_BRIEF 1_
Print the lines of the records word for word, starting at the line that contains "Task: Add new gallery with plus icon" and ending at the line that contains "pyautogui.click(x=183, y=6)", with both of those lines included. Omit the pictures.

======

WASHINGTON — The outspoken part-owner of a NASCAR team that includes driver Juan Pablo Montoya wants Pope Benedict XVI to rethink his visit next week to the communist island of Cuba.
Felix Sabates, who fled Cuba 53 years ago and has become one of the United States' most successful sports entrepreneurs, is so concerned that the Castro regime is using the pope to legitimize its oppressive rule that, Sabates says, he's rethinking his philanthropy work for the Roman Catholic Church.
"If the leader is doing that, I'm not so sure that I need to support the church like I used to support it. And I'm serious about that. I am more than pissed off," said Sabates, who's 69. "As long as there is a Castro in power, whether it's Fidel or Raul, it's going to be the same thing."
Pope Benedict is traveling to Cuba for a three-day visit to celebrate the 400th anniversary of the appearance of the Virgin of Charity of Cobre, the patron of Cuba.
Sabates, a minority owner of Earnhardt-Ganassi Racing in North Carolina and former investor of the NBA Charlotte Hornets and Bobcats, once received a special blessing in writing from the late Pope John Paul II.
Sabates has donated generously to Catholic causes. He won't say how much he's given, but a dining hall at Belmont Abbey College outside Charlotte, N.C., is named after him. He's donated to the Catholic high school where his children and grandchildren have attended. He continues to give annually to St. Vincent de Paul Church in Charlotte.
Sabates' concerns about the pope's visit align with those of many activists and Cuban exiles who think the pontiff's trip will promote communism and do little or nothing to improve human rights. Some 750 activists sent a letter to Pope Benedict this month warning that his visit "would be like sending a message to the oppressors that they can continue to do whatever they want, that the church will allow it."
The Catholic Church said the pope's mission wasn't political but to spread the gospel of salvation. David Hains, a spokesman for the Catholic Diocese of Charlotte, said Sabates had the right to use his money in the best way he chose.
The principal of Charlotte Catholic High School, Gerald Healy, said he understood Sabates' frustrations.

======

_BRIEF 2_
Answer these questions from the article about Felix Sabates and the pope's visit to Cuba:
(a) How many years ago did Sabates flee Cuba?
(b) What at Belmont Abbey College is named after him?
(c) Who is the principal of Charlotte Catholic High School?

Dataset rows
======

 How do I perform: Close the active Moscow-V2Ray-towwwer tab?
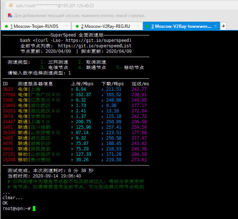pos(216,26)
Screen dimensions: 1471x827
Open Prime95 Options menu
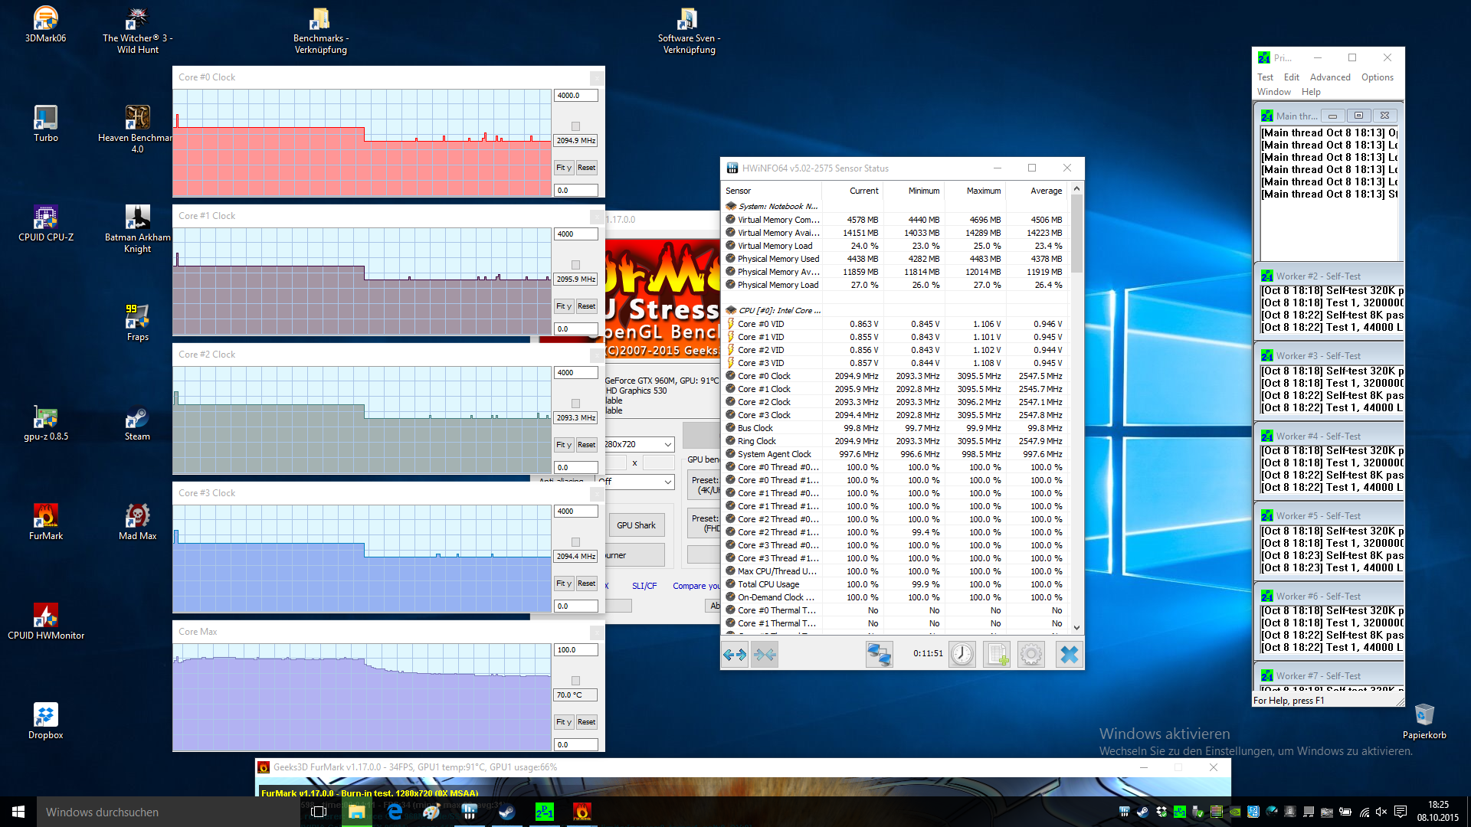(1377, 77)
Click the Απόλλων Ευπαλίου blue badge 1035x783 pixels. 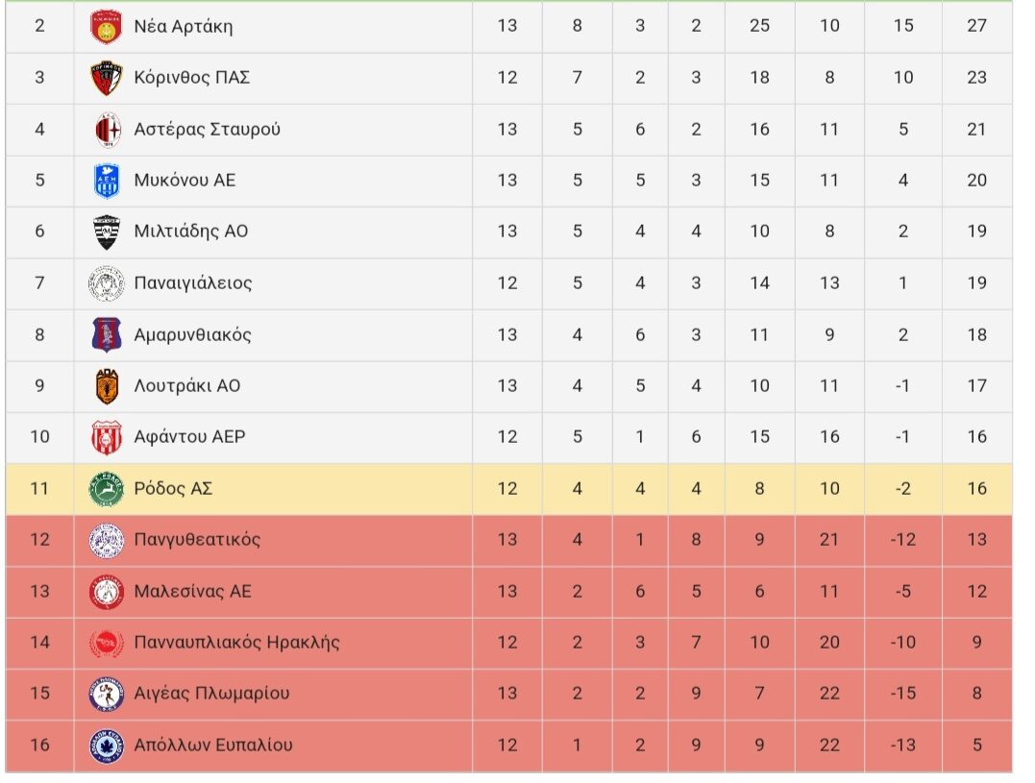[x=106, y=746]
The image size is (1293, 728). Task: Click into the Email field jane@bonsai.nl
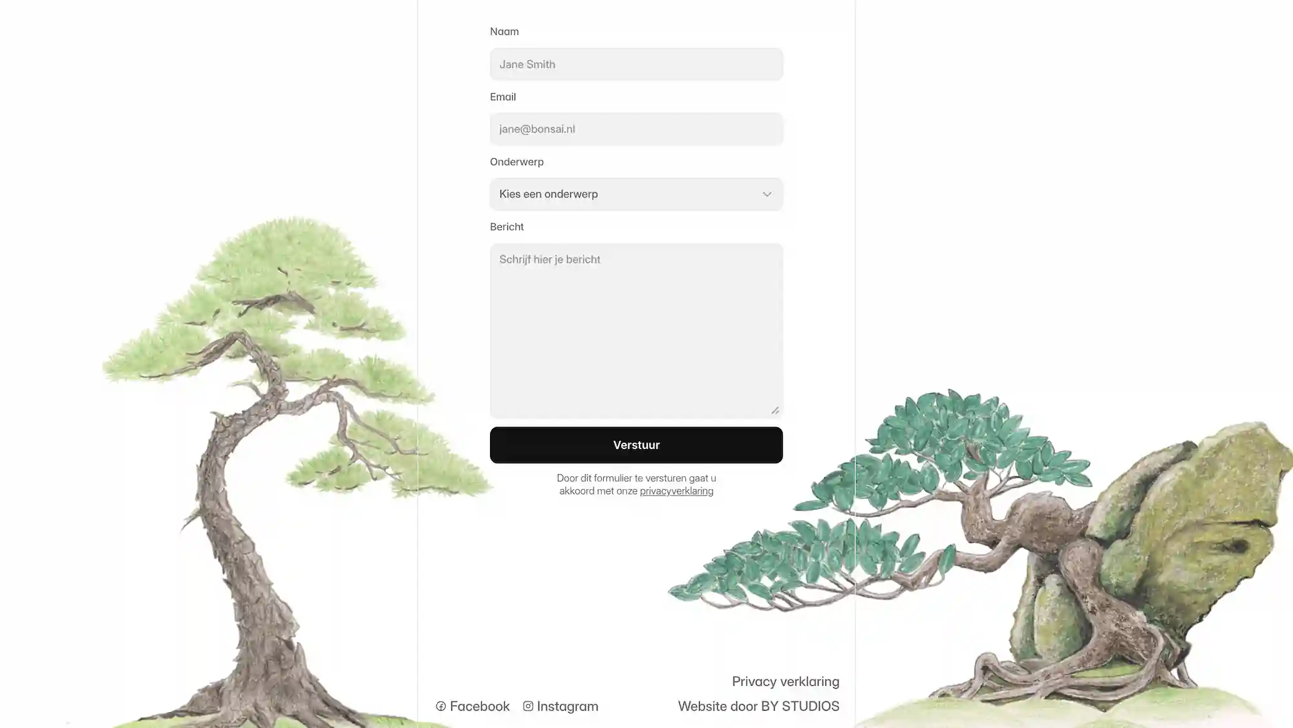pos(636,129)
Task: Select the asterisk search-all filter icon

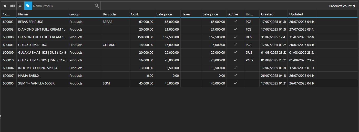Action: 5,6
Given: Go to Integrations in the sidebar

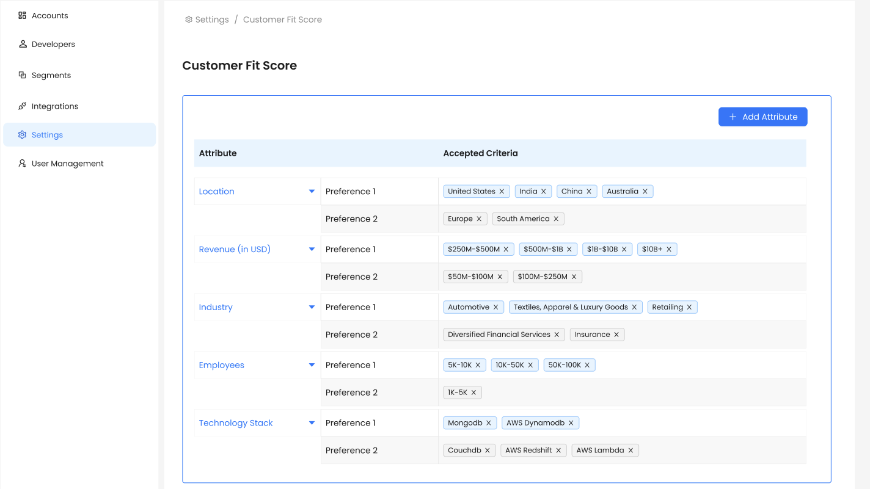Looking at the screenshot, I should point(55,106).
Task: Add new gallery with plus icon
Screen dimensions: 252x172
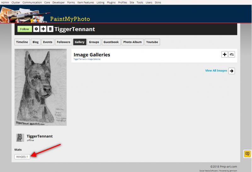Action: 225,54
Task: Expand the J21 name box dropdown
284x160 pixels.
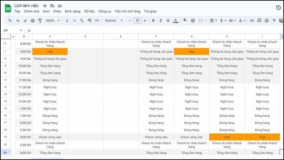Action: coord(21,30)
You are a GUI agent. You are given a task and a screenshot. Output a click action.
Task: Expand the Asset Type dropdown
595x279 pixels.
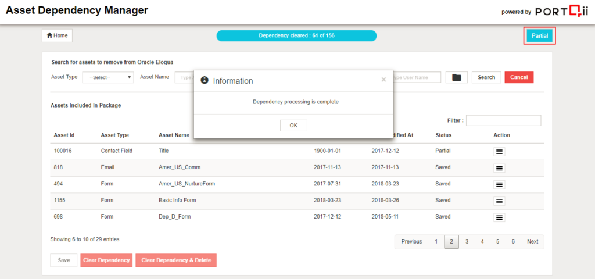coord(108,77)
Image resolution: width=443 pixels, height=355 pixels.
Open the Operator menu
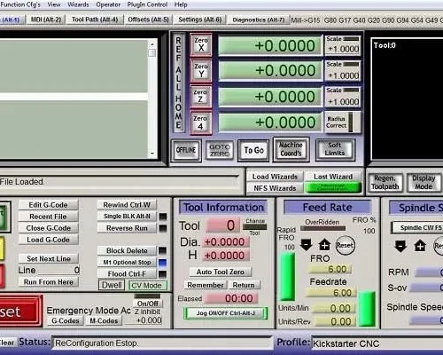tap(108, 4)
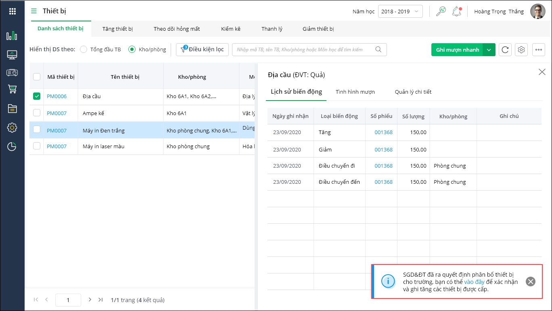The height and width of the screenshot is (311, 552).
Task: Click the Điều kiện lọc filter button
Action: click(203, 50)
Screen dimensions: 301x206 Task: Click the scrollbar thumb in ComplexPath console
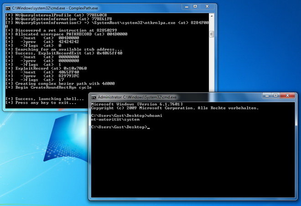[211, 34]
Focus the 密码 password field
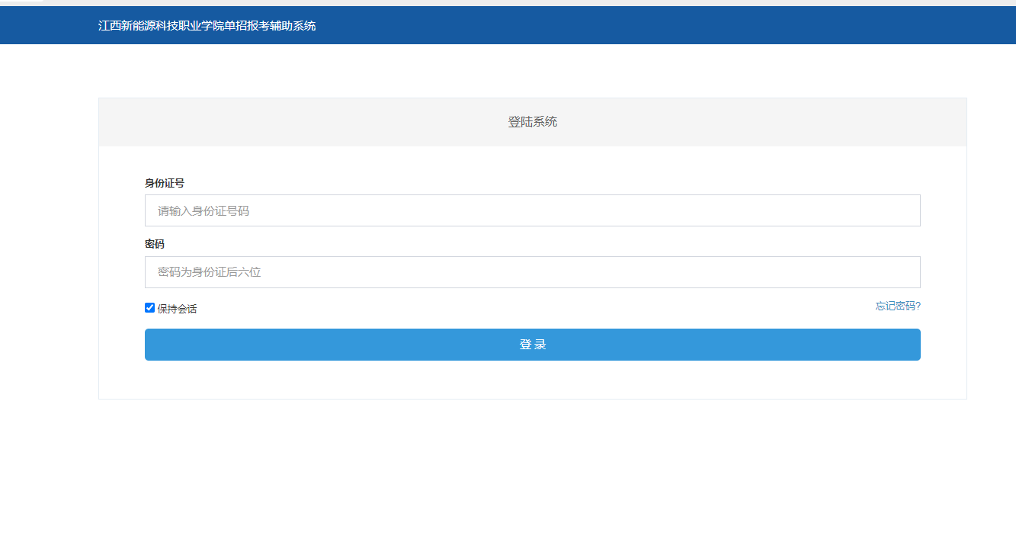Screen dimensions: 1016x536 point(532,272)
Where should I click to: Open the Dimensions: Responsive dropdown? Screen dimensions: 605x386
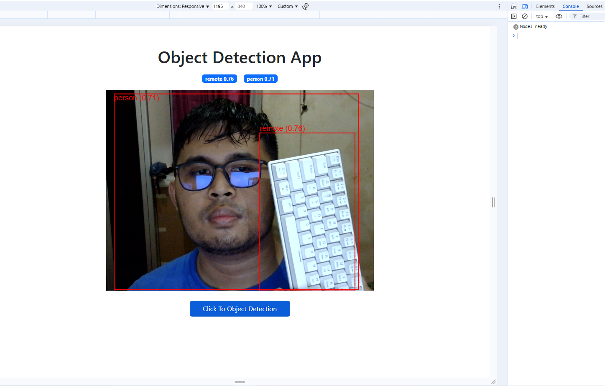pyautogui.click(x=183, y=6)
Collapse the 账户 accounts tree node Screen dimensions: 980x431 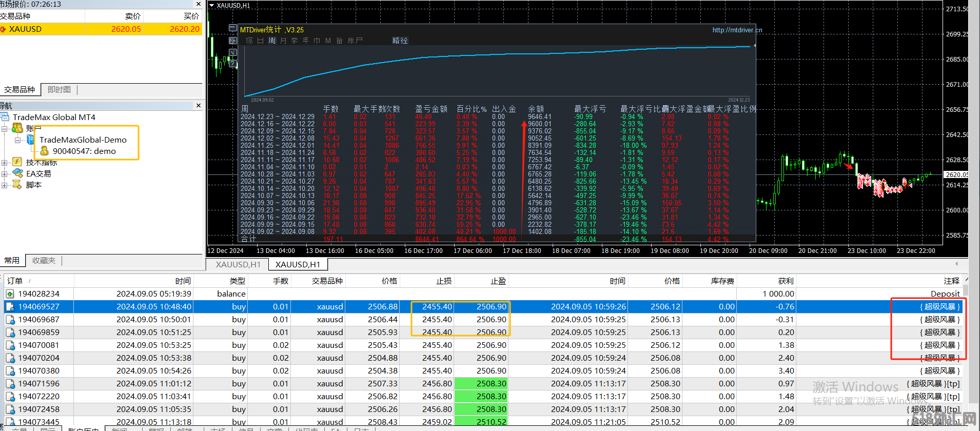coord(4,128)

======

_COMPLETE OUTPUT 1_
Task: Add new gallery with plus icon
Screen dimensions: 252x172
Action: 225,54
Task: Expand the J21 name box dropdown
284x160 pixels.
Action: coord(21,30)
You are a GUI agent. You are given a task and a screenshot. Output a click action.
Task: Expand the Asset Type dropdown
595x279 pixels.
coord(108,77)
Image resolution: width=443 pixels, height=355 pixels.
Open the Operator menu
tap(108, 4)
The height and width of the screenshot is (311, 552).
Task: Click the Điều kiện lọc filter button
Action: click(203, 50)
Screen dimensions: 301x206 Task: Click the scrollbar thumb in ComplexPath console
[211, 34]
Focus the 密码 password field
Screen dimensions: 1016x536 point(532,272)
Where should I click to: Open the Dimensions: Responsive dropdown? Screen dimensions: 605x386
pyautogui.click(x=183, y=6)

_COMPLETE OUTPUT 2_
(a) 53 years ago.
(b) A dining hall.
(c) Gerald Healy.